Kaemon Takashima, a businessman who practiced the art of divination and had the first audience with the Emperor Meiji

Kaemon Takashima (高島 嘉右衛門) became engaged in his family business of lumber trade at the age of 14. He predicted, by his original divination, the major earthquake of the Ansei period that hit Edo (Tokyo) in 1855 (Ansei 2). Although, he made great profit from lumber dealings, a storm saddled him with debt. He, then, took advantage of the difference in the monetary exchange rate and profited from foreigners. Because such dealings were illegal at that time, he was sent to prison. He mastered the art of divination during his six years in prison.

In recognition of his distinguished services, Takashima was the first civilian admitted to the presence of the Emperor Meiji, who deigned to give him three sets of silver cups. Although in 1877 (Meiji 10) he retired from the business world in his mid-forties, he contributed 10,000 yen for naval defense appropriation and was awarded the Fourth-Class Order.

Furthermore, he founded Aichi Cement Corporation (愛知セメント工業), assumed the presidency of Hokkaido Colliery and Railway Co.Ltd. (北海道炭鉱鉄道), ran the development and settlement enterprise in Ishikari and Tokachi, and successively held the post as president of Tokyo Street Railway (東京市街電気鉄道).

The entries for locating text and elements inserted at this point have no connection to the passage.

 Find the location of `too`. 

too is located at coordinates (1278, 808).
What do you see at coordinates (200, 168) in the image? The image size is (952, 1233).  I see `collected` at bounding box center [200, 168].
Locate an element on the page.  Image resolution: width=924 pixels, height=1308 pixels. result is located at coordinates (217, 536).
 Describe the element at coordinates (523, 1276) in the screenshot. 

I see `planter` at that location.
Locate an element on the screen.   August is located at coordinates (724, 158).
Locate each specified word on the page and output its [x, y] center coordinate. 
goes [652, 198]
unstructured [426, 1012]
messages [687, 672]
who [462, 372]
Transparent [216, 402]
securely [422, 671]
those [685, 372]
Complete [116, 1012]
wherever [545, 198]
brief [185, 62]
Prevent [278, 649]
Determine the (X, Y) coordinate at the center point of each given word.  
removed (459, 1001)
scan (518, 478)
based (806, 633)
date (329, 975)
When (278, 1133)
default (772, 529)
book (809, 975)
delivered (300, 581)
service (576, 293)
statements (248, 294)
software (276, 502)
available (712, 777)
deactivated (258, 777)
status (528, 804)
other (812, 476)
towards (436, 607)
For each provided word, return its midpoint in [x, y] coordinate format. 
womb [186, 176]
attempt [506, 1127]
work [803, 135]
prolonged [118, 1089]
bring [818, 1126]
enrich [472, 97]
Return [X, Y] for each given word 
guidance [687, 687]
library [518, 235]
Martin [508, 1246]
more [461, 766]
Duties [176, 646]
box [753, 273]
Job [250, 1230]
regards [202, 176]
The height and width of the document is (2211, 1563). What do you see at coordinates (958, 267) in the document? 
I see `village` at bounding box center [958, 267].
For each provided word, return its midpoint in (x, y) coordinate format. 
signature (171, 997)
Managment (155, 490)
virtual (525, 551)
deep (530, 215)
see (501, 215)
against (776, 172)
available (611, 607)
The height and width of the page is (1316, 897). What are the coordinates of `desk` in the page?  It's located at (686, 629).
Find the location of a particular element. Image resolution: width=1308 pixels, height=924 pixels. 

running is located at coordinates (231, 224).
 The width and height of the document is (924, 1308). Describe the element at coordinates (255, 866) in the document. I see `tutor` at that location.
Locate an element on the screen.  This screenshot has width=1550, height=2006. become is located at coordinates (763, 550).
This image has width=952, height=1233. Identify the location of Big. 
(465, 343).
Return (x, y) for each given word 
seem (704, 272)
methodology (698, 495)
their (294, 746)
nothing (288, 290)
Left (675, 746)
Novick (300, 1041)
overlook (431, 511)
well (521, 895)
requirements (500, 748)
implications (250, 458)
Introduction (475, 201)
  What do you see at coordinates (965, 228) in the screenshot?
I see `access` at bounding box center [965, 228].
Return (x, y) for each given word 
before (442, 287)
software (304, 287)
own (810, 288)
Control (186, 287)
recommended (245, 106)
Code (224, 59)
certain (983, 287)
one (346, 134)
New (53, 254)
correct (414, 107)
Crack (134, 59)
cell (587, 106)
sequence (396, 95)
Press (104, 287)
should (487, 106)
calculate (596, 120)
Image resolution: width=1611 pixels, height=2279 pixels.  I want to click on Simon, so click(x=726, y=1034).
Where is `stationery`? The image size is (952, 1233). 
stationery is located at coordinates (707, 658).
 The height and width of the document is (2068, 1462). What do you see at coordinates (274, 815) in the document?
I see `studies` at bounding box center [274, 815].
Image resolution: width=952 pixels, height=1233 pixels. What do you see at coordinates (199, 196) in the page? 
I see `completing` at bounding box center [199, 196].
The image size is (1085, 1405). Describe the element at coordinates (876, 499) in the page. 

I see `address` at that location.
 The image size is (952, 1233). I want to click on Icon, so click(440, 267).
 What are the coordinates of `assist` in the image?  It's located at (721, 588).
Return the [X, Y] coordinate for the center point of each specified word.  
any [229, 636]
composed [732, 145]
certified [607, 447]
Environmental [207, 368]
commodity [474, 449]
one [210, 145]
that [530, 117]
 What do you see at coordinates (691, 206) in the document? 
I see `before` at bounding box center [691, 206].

He devoted his time to studying divination under the pseudonym of “Donsho.”  In 1886 English and Chinese translations of “Takashima Divination” were published and consequently the Takashima Divination was established. It was said that the government officials never failed to consult him about important politics, such as the diplomatic policy regarding Korea. His eldest daughter married Hirobumi Ito’s eldest son. Later in his life, he predicted the Sino-Japanese War and the Russo-Japanese War.  He also foresaw Hirobumi Ito’s assassination and the assassin’s name, of which he advised Ito.

In 1914, he died at the age of 83, as he predicted in a memorial tablet.